We present a systematic evaluation of the compatibility between speculative decoding and quantization.

We also propose a hierarchical speculative decoding framework for W4A16 models, achieving a 1.31$\times$ speedup over EAGLE-2.

And all experiments are implemented in C/CUDA.

Speedup

Spec meets Quant

Speedup achieved by integrating Speculative Decoding and Quantization.

Installation from source

conda create -n specmquant python=3.11 && conda activate specmquant
# install pytorch for your platform, see https://pytorch.org
git clone https://github.com/AI9Stars/SpecMQuant --recursive && cd SpecMQuant
vim setup.py # change arch="80" to other code for your platform, see https://developer.nvidia.com/cuda-gpus#compute
pip install .

Evaluation

Model Preparation

Downloads the quantized model weights and corresponding EAGLE model into the models folder.

Base Model Precision Quantized Model EAGLE Model
meta-llama/Meta-Llama-3-8B-Instruct W8A8 Meta-Llama-3-8B-Instruct-W8A8 yuhuili/EAGLE-LLaMA3-Instruct-8B
W4A16 Meta-Llama-3-8B-Instruct-W4A16-g128 yuhuili/EAGLE-LLaMA3-Instruct-8B
Meta-Llama-3-8B-Instruct-W4A16-g128-Rot EAGLE-LLaMA3-Instruct-8B-on-W4A16-Rot
W4A8 Meta-Llama-3-8B-Instruct-W4A8-QQQ EAGLE-LLaMA3-Instruct-8B-on-W4A8-QQQ
Meta-Llama-3-8B-Instruct-W4A8-QQQ-g128 EAGLE-LLaMA3-Instruct-8B-on-W4A8-QQQ
meta-llama/Meta-Llama-3-70B W8A8 Meta-Llama-3-70B-Instruct-W8A8 yuhuili/EAGLE-LLaMA3-Instruct-70B
W4A16 Meta-Llama-3-70B-Instruct-W4A16-g128 yuhuili/EAGLE-LLaMA3-Instruct-70B
Meta-Llama-3-70B-Instruct-W4A16-g128-Rot EAGLE-LLaMA3-Instruct-70B-on-W4A16-Rot
W4A8 Meta-Llama-3-70B-Instruct-W4A8-QQQ EAGLE-LLaMA3-Instruct-70B-on-W4A8-QQQ
Meta-Llama-3-70B-Instruct-W4A8-QQQ-g128 EAGLE-LLaMA3-Instruct-70B-on-W4A8-QQQ

Or you can also choose one of the following external toolkits to quantize your model and then convert the resulting checkpoints.

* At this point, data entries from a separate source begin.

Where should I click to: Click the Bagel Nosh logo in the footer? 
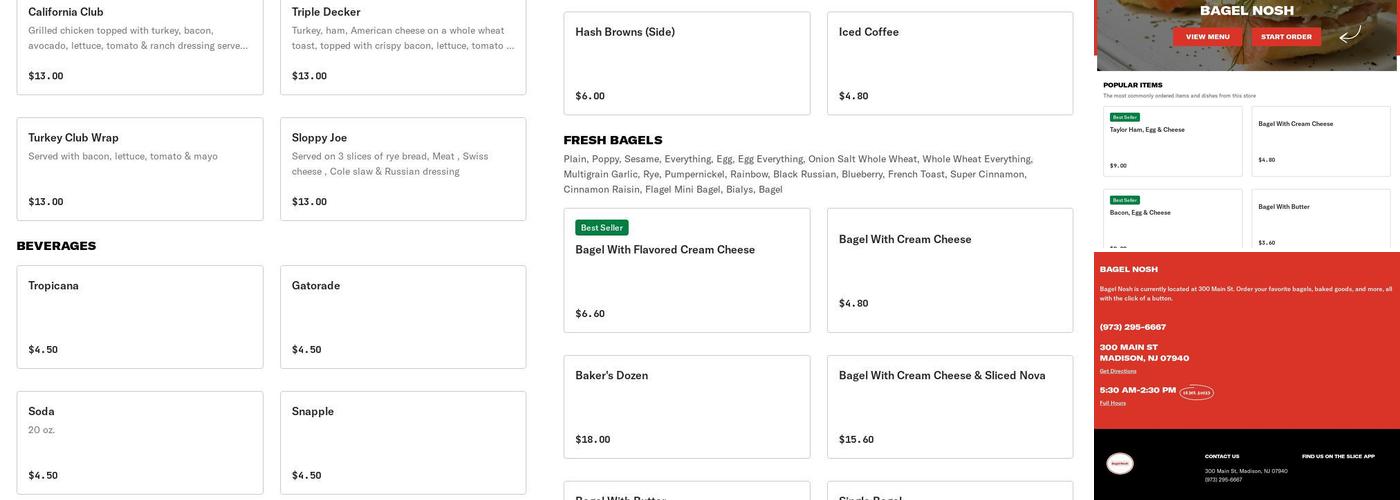tap(1119, 463)
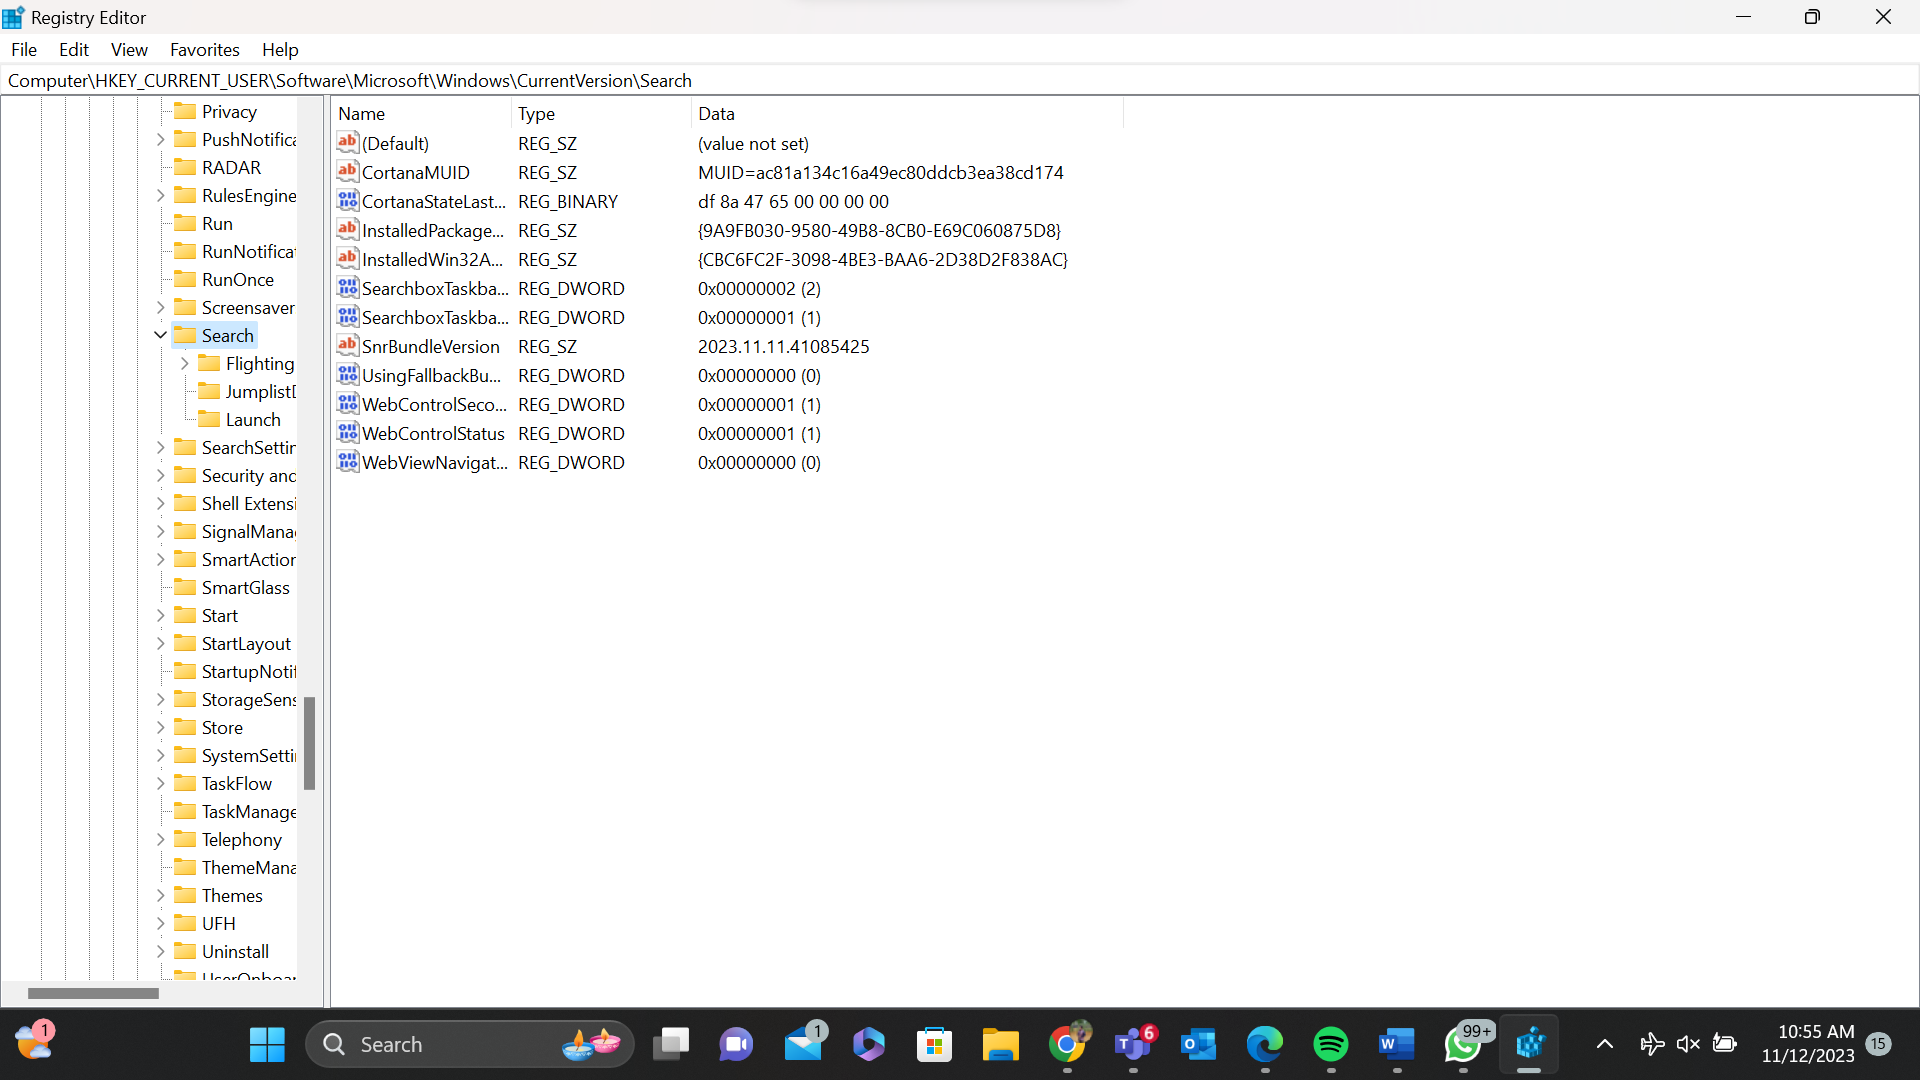This screenshot has width=1920, height=1080.
Task: Expand the Flighting subkey under Search
Action: pos(185,363)
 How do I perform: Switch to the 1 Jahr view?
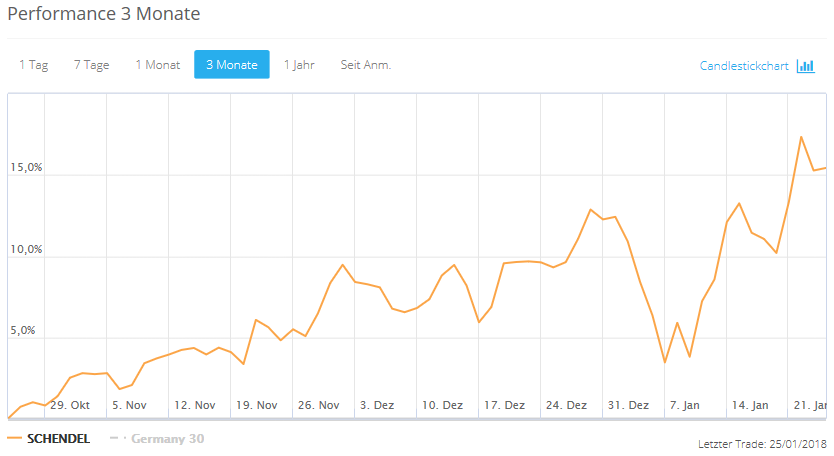(x=299, y=65)
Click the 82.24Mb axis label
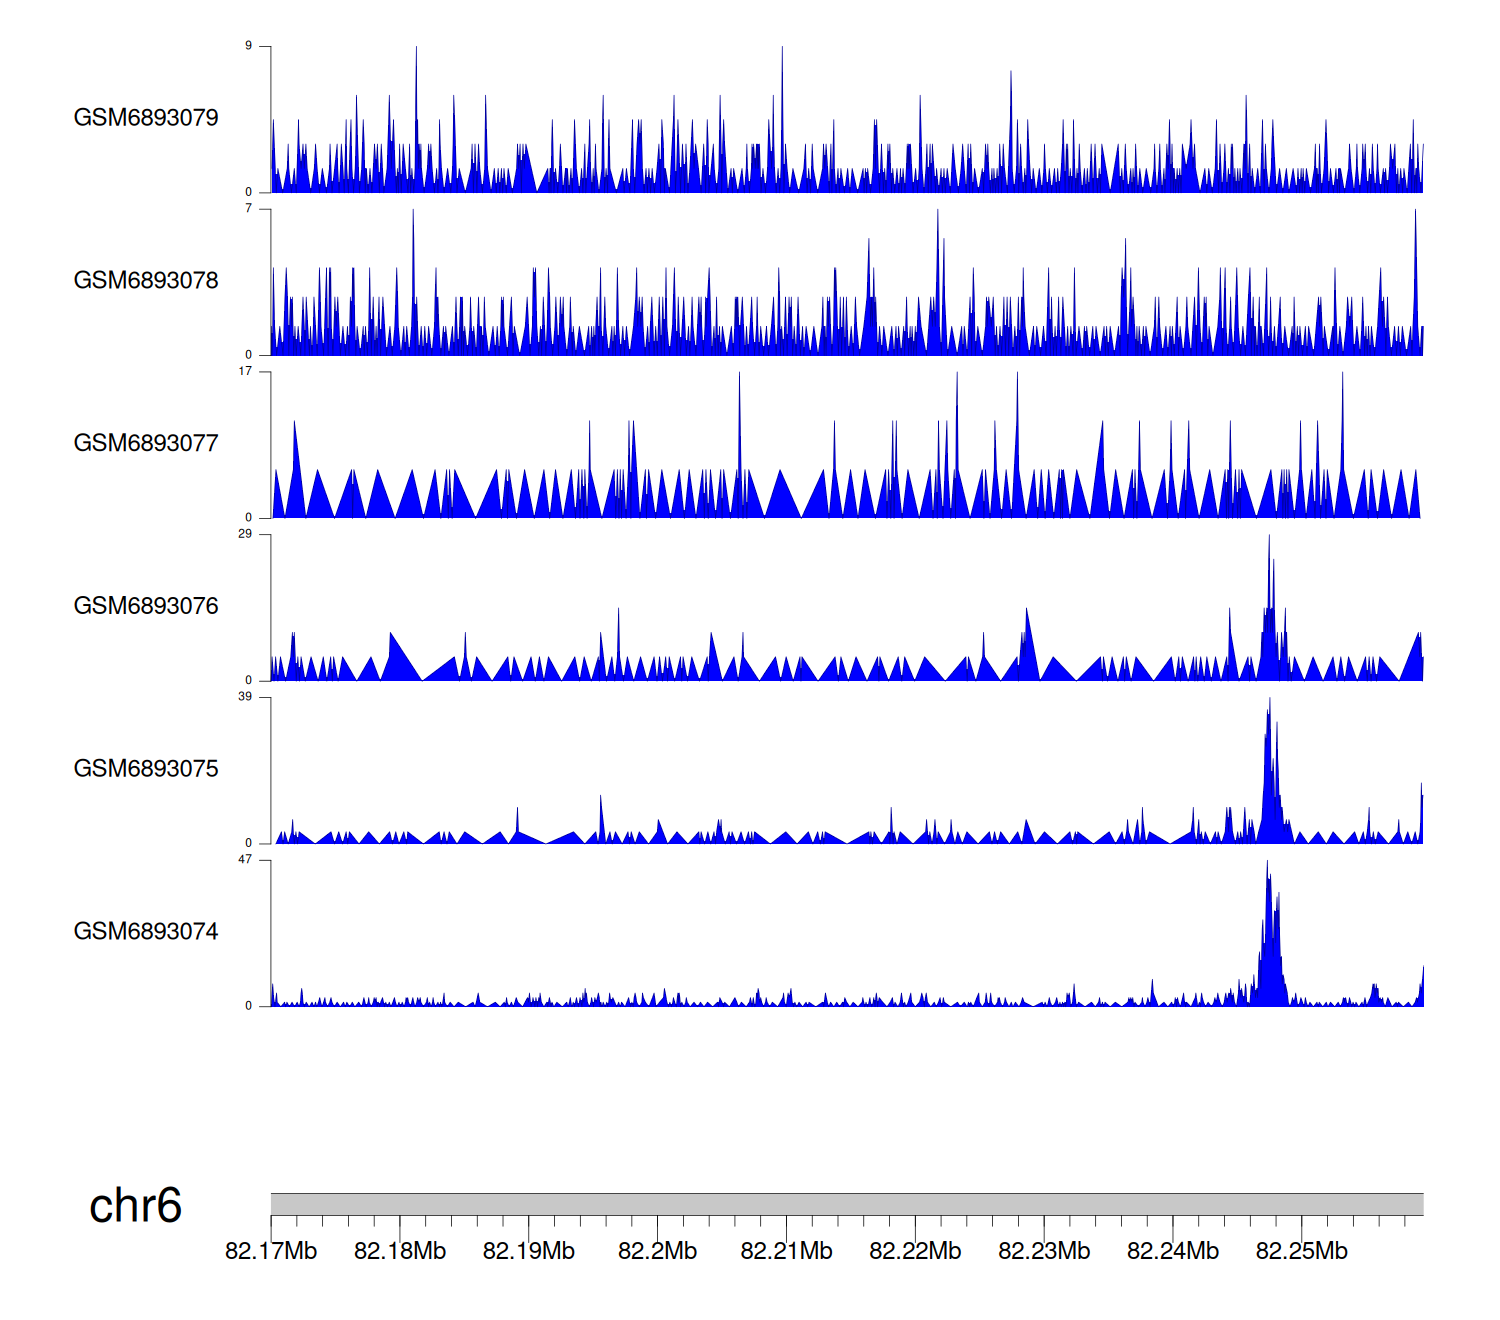 [1173, 1251]
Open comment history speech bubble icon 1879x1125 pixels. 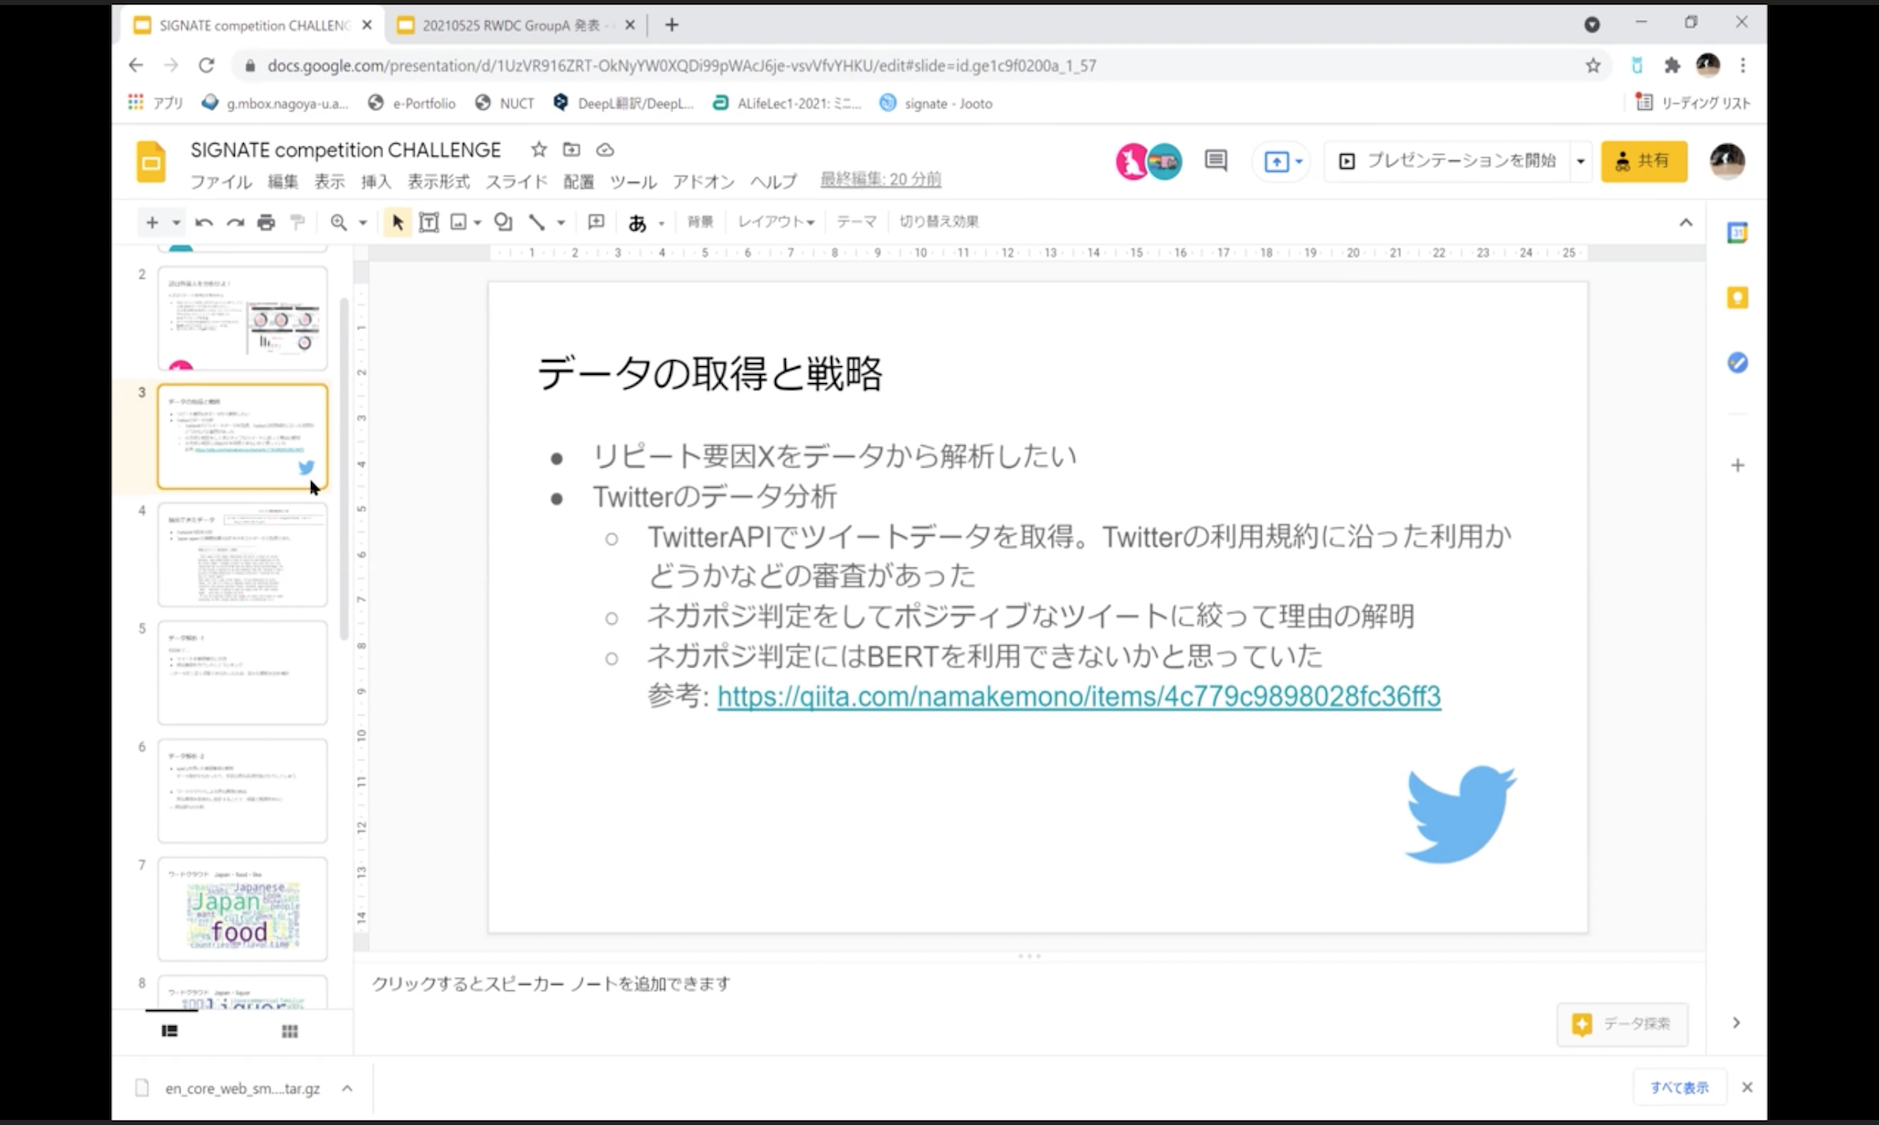(1215, 161)

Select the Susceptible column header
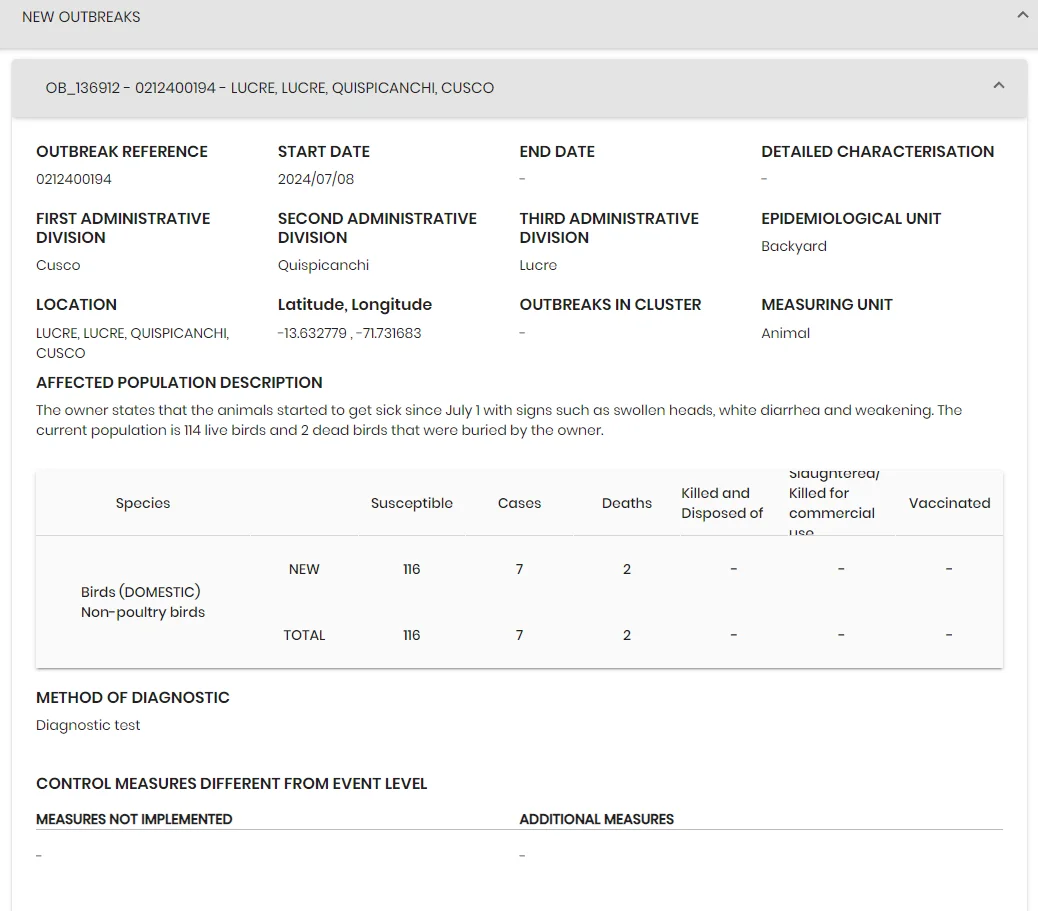pyautogui.click(x=412, y=503)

1. Supported Toolkits & Precision

Toolkit Precison Algorithm
AutoGPTQ W4A16 GPTQ
QQQ W4A8 QQQ
DeepCompressor W8A8 SmoothQuant
W4A8 QoQ

For AutoGPTQ, our framework is only compatible when sym=True is set in the config, and if you set desc_act=True then you should also set static_group=True.

2. Model Convert

For W4A16, W4A8-QQQ, W4A8-QQQ-g128 and W4A8-QoQ-g128, after quantizing with the above toolkits you need to convert the model checkpoints using the scripts in scripts/model_convert. And for the models applied with rotation method, you need to convert the eagle checkpoint using the scripts scripts/model_convert/convert_eagle_rotation.sh with the corresponding rotation matrix.


Run Evaluation

MT-Bench

All scripts for MT-Bench evaluation are located in the scripts/eval/mt_bench folder. Here we use Llama-3-8B-Instruct as an example:

# 1. Run evaluations
bash scripts/eval/mt_bench/llama3-8b-instruct/<precision>/run_baseline.sh
bash scripts/eval/mt_bench/llama3-8b-instruct/<precision>/run_eagle.sh

# 2. Evaluate speed
bash scripts/mt_bench/llama3-8b-instruct/speed_up.sh

Replace <precision> with one of: fp16, w4a16, w4a8-qqq, w4a8-qqq-g128, w4a8-qoq, or w4a8-qoq-g128.


Spec-Bench

Scripts for Spec-Bench evaluation in W4A16 Llama-3-70B-Instruct models are located in the scripts/eval/spec_bench folder.

# 1. Run evaluations
bash scripts/eval/spec_bench/llama3-70b-instruct-w4a16/run_baseline.sh
bash scripts/eval/spec_bench/llama3-70b-instruct-w4a16/run_spec.sh
bash scripts/eval/spec_bench/llama3-70b-instruct-w4a16/run_eagle.sh
bash scripts/eval/spec_bench/llama3-70b-instruct-w4a16/run_hierspec.sh


# 2. Evaluate speed
bash scripts/eval/spec_bench/llama3-70b-instruct-w4a16/speedup.sh

Performance evaluation

We provide the performance evaluation for gsm8k and human_eval.

# 1. Run evaluations
bash scripts/eval/<benchmark>/llama3-8b-instruct/<precision>/run_baseline.sh

# 2. Evaluate preformance
bash scripts/eval/<benchmark>/llama3-8b-instruct/check_correctness.sh

Replace <benchmark> with one of: gsm8k or human_eval.

Contributors

Acknowledgment

Our framework is based on https://github.com/thunlp/FR-Spec.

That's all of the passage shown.